Bad Segeberg.  Ein Israeli und ein Iraner – geht gar nicht? Zwei, die dieses Vorurteil einfach ignorieren und aufs Beste miteinander Musik machen, sind Avi Avital aus Be’er Sheva in Israel mit seiner Mandoline und Mahan Esfahani aus Teheran im Iran am Cembalo. Beim Konzert des Schleswig-Holstein Musik Festivals in der Marienkirche zeigten sie, wie nahe sich Mandoline und Cembalo, vor 200 Jahren ein Dream-Team, stehen und wie beide Saiten-Instrumente ein apartes Zusammenspiel eingehen.

Abrupte Akzentuierungen, sphärische Sequenzen, harsche Schläge und zartes Zupfen – das Duo entlockt seinen Instrumenten ungeahnte Klang-Kaskaden voll Kraft und Charakter. In Domenico Scarlattis Sonate G-Dur, K91, entspinnt sich ein ätherischer Klang, aber nicht von der abgeklärten Sorte. Beide Musiker betonen die Aktualität ihrer Musik. Mit Antonio Vivaldis Trio-Sonate forderte Mahan Esfahani den silbrigen Klang des Cembalos heraus, während Avi Avital für Sanftheit sorgte.

Stimmungswechsel zu Ludwig van Beethovens Andante con variazioni in D-Dur, das er als verliebter junger Mann komponierte. Mahan Esfahani übernimmt den Klavier-Part und zeigt eindrucksvoll, wie gut das Cembalo das Klavier ersetzen kann. Ein braves Stück, aber amüsant von zwei Musikern, die ihren ganzen Charme sprühen lassen, in Szene gesetzt.

Zurück zu Vivaldi, zum Concerto a-Moll, Opus 3, bravouröses von Avi Avital und Mahan Esfahani gespielt. Vom Barock zur Moderne mit Mel Powells Cembalo-Solo, in dem Esfahani sein Instrument leuchten lässt, und zu Yasuo Kuwahara, ein Gedicht für eine Mandoline und einen Spieler wie Avital.

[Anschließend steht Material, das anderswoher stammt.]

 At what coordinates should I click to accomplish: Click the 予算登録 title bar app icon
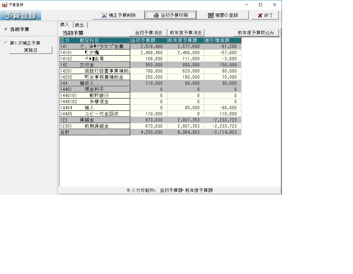(4, 5)
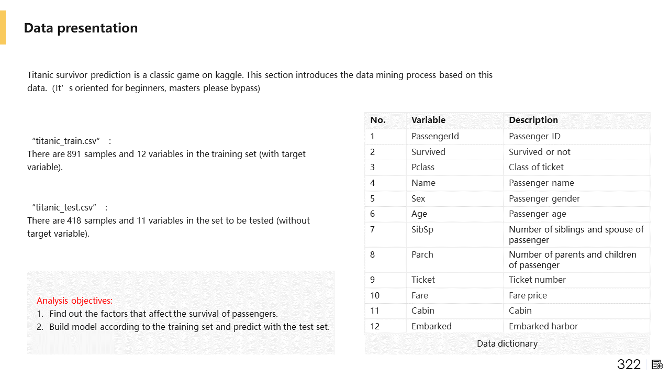Select the "Description" column header
Image resolution: width=670 pixels, height=377 pixels.
533,120
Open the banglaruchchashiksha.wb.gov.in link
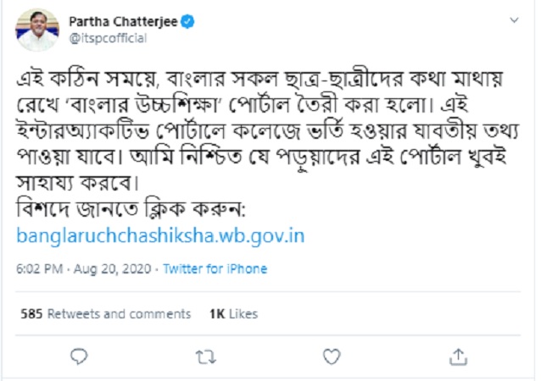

Back to the Barock mit Johann Sebastian Bach: Noch einmal kosten die Musiker die barocke Fülle aus und zelebrieren einen zauberhaften Bach. Als Zugabe noch einmal Vivaldi, den zweiten Satz der Trio-Sonate g-Moll, ein delikates Stück, mit dem die Musiker aus Israel und Iran 800 Zuhörer beseelt nach Hause schicken.